Alexandru Badoiu

Personal information
- Full name: Alexandru Nicolae Badoiu
- Date of birth: 17 August 1981 (age 43)
- Place of birth: Pucioasa, Romania
- Height: 1.78 m (5 ft 10 in)
- Position(s): Right-back

Senior career*
- Years: Team / Apps / (Gls)
- 2002–2003: FCM Reşiţa / 19 / (3)
- 2003–2006: Jiul Petroşani / 71 / (6)
- 2006: Politehnica Timişoara / 5 / (0)
- 2007–2008: Jiul Petroşani / 15 / (1)
- 2008–2009: FCM Târgu Mureș / 6 / (0)
- Total:  / 116 / (10)

= Alexandru Bădoiu =

Romanian footballer

Alexandru Nicolae Bădoiu (born 17 August 1981, in Pucioasa) is a retired Romanian football player.
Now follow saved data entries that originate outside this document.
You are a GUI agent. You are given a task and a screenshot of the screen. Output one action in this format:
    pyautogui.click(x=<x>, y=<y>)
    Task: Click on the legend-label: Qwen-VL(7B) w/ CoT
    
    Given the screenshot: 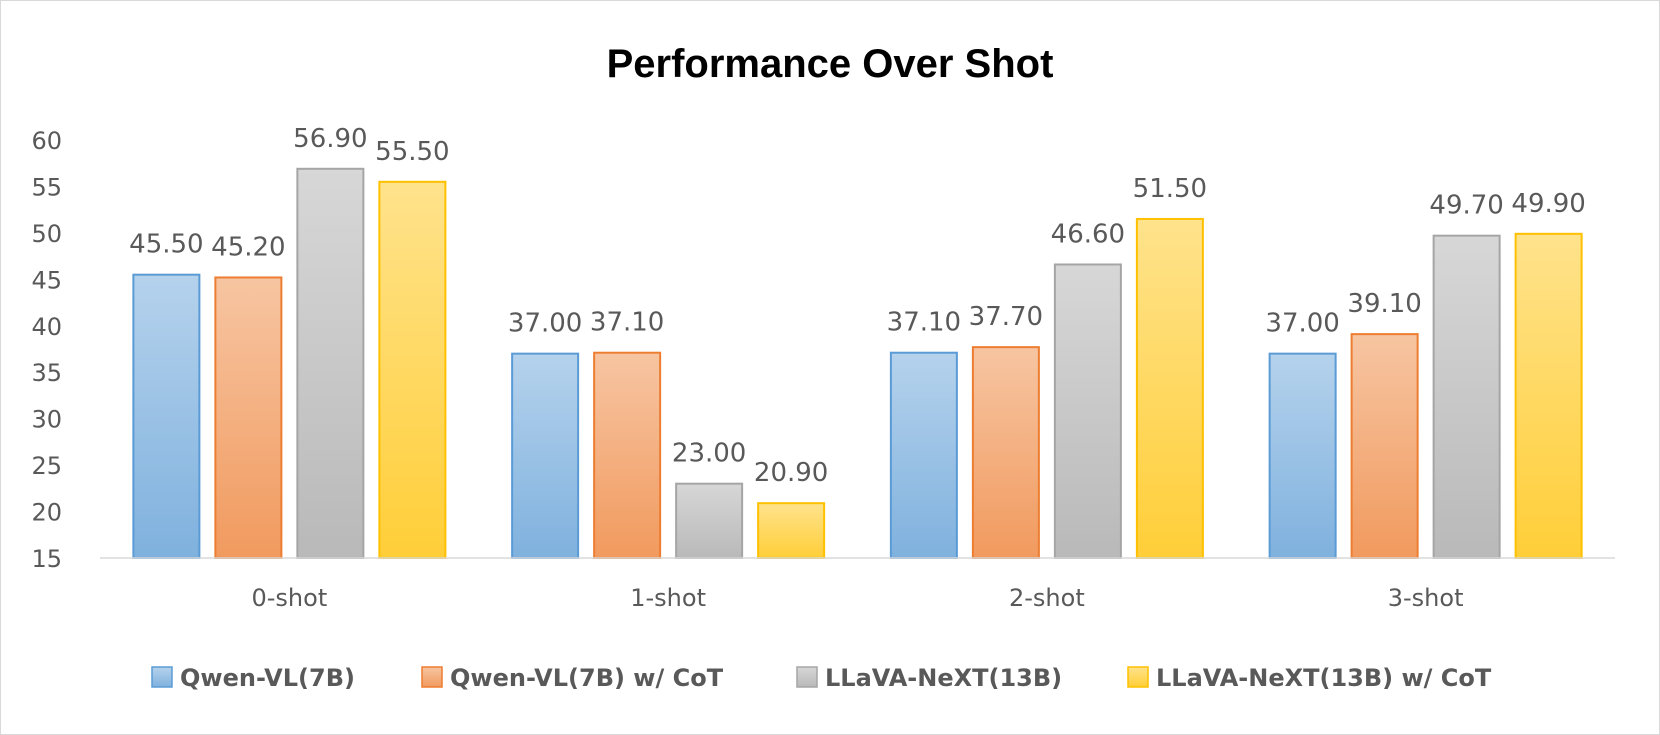 What is the action you would take?
    pyautogui.click(x=587, y=678)
    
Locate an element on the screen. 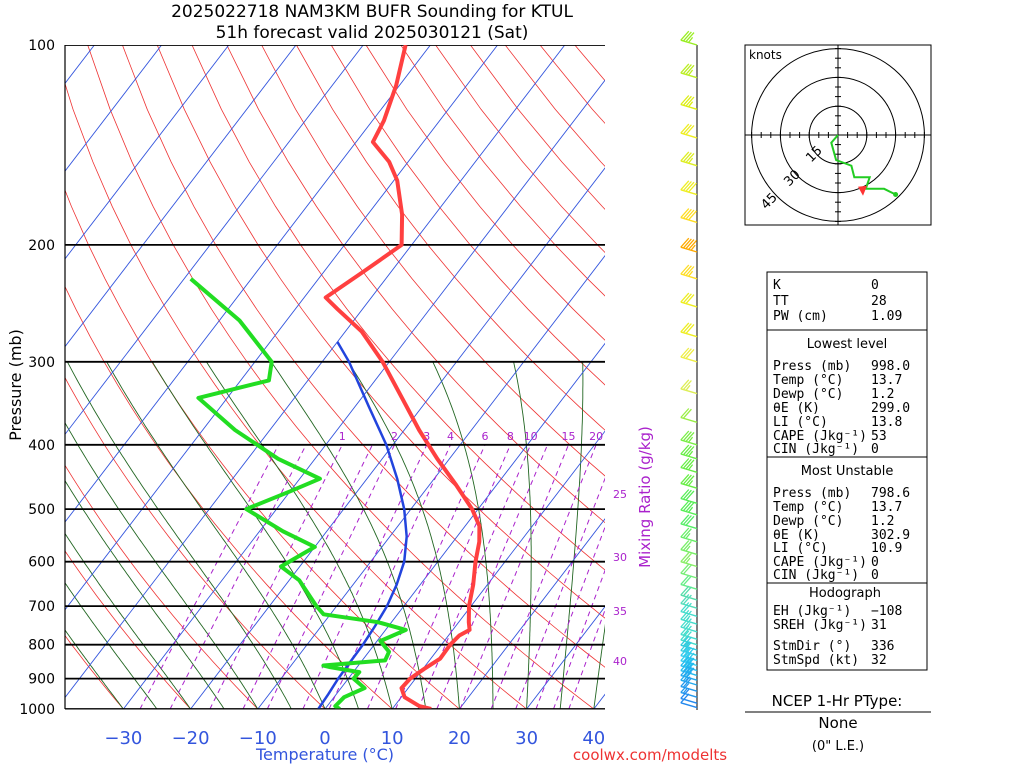 The height and width of the screenshot is (768, 1024). pressure-tick-label: 100 is located at coordinates (42, 46).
Bădoiu started his career at FCM Reşiţa before moving to Jiul Petroşani, where he won promotion to the first league. He was transferred by FCU Politehnica Timişoara in the summer of 2006, for 400.000 Euros, but returned in the winter of the same year to Jiul, for a fraction of that sum.